The current and voltage need to be interrogated at the same time in order to be able to compute plausible values. In order to be able to compare the values on the high-voltage side 24 and the low-voltage side 22, these data also need to be determined in parallel. In order to obtain a synchronous database, therefore, interrogations are sent by the control device 15 at the same time via the communication bus 18 to the CSCs 16, Hall sensors 27 and the shunt 26, which then ideally signal back simultaneously. In order to meet a high ASIL, the control device also has numerous safety and control functions which include, inter alia, self-monitoring of the control device 15. In addition, the control device monitors the CSCs 16, wherein the data both for the microcontroller 25 on the high-voltage side and for the microcontroller 23 on the low-voltage side are detected by the same CSCs 16.

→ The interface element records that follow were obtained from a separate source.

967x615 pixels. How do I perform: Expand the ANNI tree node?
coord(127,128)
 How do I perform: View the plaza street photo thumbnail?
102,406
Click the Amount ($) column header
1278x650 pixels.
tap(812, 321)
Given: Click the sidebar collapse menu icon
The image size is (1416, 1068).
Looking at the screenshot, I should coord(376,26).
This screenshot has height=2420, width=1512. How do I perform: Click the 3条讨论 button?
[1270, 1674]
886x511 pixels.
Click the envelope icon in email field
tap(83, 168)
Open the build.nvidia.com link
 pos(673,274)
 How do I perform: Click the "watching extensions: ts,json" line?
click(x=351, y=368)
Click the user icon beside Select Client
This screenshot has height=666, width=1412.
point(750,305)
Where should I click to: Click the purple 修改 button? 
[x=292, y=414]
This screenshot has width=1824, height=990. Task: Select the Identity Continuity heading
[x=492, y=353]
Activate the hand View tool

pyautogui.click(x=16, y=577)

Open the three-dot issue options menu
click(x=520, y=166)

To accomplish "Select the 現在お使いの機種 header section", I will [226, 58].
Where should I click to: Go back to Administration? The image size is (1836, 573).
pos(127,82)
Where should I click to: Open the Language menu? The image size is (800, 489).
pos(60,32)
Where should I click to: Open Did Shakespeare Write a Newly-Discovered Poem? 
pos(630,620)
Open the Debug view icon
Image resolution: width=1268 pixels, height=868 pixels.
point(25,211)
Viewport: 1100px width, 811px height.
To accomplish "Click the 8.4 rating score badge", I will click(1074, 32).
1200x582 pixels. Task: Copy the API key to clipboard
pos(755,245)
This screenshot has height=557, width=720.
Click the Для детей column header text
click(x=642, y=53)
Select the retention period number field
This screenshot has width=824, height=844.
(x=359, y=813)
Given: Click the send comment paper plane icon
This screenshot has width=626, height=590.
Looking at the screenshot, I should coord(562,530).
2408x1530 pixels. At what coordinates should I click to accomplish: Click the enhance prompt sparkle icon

The known battery management systems have the disadvantage that the control device needs to be programmed, involving a high level of complexity, in order to be able to calculate the plausibility of the CSC data and thus to ensure the required functional safety and to compensate for deficiencies in the often only relatively simple data detection. For this purpose, often very complex computation models need to be used. The data, as already illustrated, are typically recorded using a CAN bus-based or daisy chain-based topology. With the known topologies for monitoring battery cells, a high level of functional safety and therefore a high ASIL therefore require a considerable level of complexity in terms of software. In addition to the high computation complexity involved, the communication bus, preferably a CAN bus, is loaded with many data to be transmitted, with the result that it reaches its capacity limits.